----- AVAILABLE DATA -----

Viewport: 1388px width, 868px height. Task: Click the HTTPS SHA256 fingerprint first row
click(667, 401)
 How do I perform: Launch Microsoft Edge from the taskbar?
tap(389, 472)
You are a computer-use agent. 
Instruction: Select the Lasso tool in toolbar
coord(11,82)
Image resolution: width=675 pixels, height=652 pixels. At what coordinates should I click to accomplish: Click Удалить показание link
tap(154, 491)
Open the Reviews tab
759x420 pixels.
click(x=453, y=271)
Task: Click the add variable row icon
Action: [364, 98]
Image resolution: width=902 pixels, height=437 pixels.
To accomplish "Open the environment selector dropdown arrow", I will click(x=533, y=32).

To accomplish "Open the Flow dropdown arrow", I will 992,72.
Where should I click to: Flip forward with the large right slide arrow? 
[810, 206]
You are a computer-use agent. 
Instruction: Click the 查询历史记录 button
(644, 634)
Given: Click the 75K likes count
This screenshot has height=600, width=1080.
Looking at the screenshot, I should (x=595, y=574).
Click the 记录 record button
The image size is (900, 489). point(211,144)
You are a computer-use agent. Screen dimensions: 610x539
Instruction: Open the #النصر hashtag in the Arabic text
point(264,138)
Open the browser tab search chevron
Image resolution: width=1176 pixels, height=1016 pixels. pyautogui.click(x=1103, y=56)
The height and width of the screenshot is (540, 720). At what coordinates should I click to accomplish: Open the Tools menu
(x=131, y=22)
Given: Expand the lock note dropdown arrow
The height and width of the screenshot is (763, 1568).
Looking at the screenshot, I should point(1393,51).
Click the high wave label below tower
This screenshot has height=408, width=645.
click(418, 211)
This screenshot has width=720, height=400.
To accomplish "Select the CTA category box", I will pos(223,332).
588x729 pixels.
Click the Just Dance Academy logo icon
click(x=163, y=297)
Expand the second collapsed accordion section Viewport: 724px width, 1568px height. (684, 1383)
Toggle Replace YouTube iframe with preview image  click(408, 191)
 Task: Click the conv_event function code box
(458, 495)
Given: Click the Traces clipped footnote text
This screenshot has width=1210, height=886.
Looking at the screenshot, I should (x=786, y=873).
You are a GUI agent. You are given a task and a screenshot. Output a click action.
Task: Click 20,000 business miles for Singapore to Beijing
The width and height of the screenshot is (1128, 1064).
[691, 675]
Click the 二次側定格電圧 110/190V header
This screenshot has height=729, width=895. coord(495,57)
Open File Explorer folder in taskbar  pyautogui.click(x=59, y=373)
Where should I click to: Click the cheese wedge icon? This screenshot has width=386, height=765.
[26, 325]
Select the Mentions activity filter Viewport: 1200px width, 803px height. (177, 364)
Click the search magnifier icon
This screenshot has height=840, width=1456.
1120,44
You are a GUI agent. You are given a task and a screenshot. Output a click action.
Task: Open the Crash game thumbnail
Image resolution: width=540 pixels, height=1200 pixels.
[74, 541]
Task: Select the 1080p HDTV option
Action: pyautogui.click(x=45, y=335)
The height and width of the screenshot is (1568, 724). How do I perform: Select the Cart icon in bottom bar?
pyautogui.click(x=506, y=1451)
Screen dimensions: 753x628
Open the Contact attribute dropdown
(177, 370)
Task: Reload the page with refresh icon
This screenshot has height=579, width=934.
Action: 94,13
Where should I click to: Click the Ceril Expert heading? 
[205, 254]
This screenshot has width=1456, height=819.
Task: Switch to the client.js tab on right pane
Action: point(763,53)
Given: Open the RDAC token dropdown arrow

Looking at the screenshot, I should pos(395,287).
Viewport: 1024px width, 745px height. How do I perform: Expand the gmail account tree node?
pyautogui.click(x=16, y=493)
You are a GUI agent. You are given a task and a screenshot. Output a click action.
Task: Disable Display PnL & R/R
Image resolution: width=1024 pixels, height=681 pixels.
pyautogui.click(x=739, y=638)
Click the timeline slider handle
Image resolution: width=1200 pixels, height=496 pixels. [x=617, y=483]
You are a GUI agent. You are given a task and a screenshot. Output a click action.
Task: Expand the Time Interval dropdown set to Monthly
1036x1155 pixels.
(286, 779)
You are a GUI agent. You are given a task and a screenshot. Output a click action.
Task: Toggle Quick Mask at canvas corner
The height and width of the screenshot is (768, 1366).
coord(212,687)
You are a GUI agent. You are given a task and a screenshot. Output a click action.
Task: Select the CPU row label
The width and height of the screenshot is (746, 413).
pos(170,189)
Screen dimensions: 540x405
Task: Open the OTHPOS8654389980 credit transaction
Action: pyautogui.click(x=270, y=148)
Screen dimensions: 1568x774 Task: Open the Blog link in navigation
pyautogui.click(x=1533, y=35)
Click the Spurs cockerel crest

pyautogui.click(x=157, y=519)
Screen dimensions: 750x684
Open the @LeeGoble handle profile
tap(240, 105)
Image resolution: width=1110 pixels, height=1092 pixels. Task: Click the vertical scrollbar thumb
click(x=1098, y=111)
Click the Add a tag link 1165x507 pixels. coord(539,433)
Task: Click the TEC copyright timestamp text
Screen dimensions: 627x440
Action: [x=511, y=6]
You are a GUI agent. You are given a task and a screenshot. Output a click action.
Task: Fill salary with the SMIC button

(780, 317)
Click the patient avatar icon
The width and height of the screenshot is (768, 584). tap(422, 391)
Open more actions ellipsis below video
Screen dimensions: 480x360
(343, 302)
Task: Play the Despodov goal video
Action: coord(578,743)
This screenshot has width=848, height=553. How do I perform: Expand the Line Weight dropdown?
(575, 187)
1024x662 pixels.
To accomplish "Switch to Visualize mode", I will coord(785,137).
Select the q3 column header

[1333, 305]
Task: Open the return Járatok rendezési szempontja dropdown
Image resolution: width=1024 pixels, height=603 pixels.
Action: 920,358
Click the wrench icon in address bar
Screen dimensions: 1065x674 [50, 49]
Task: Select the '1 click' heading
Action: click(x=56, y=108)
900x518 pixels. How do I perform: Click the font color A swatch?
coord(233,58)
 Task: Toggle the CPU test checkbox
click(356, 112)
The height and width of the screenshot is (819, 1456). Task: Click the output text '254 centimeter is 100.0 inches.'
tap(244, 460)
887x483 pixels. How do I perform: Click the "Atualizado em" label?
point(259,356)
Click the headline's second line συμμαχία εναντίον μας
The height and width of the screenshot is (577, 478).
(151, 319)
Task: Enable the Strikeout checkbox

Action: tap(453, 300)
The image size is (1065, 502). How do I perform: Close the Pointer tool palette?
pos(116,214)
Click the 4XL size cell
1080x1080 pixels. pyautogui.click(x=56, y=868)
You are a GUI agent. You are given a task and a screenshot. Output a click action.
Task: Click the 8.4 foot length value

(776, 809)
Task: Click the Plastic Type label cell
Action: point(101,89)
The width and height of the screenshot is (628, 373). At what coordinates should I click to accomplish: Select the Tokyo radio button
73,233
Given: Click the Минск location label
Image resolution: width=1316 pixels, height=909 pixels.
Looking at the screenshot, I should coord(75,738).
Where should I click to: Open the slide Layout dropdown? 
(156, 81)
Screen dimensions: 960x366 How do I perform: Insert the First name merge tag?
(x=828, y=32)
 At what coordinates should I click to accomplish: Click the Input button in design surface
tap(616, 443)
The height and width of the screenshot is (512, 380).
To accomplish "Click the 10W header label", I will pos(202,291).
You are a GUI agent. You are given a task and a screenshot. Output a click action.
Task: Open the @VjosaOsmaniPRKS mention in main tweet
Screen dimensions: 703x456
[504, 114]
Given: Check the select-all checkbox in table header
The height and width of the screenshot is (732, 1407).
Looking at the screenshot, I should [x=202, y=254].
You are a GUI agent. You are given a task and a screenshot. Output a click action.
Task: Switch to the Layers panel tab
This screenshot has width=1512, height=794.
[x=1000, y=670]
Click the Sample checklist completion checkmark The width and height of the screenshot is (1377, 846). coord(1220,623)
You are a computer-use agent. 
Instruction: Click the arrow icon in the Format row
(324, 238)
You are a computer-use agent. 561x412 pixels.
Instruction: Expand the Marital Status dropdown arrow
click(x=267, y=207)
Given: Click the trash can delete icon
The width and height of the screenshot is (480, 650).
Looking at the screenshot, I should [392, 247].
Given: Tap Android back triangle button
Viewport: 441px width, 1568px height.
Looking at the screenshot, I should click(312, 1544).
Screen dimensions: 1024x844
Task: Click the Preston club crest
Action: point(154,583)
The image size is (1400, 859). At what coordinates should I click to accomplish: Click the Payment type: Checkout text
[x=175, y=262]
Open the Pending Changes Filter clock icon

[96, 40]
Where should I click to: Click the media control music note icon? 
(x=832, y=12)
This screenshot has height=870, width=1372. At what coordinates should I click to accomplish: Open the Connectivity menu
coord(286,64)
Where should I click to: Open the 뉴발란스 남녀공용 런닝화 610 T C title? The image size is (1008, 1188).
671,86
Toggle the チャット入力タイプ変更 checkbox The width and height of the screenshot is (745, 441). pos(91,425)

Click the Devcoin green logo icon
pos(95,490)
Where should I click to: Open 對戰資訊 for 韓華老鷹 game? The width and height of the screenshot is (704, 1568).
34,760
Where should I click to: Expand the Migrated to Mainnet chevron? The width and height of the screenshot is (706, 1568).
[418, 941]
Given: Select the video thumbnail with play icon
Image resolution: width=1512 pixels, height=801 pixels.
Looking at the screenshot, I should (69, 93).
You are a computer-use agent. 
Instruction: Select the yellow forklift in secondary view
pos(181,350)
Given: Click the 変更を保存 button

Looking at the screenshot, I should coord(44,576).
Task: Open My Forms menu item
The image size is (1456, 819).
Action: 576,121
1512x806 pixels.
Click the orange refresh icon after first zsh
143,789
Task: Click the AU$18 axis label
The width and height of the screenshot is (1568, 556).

-----

> [ASSIGNMENT]
Search the entries for the word "below". Copy each line where it appears.

> [TASK ANSWER]
Click the high wave label below tower
Open more actions ellipsis below video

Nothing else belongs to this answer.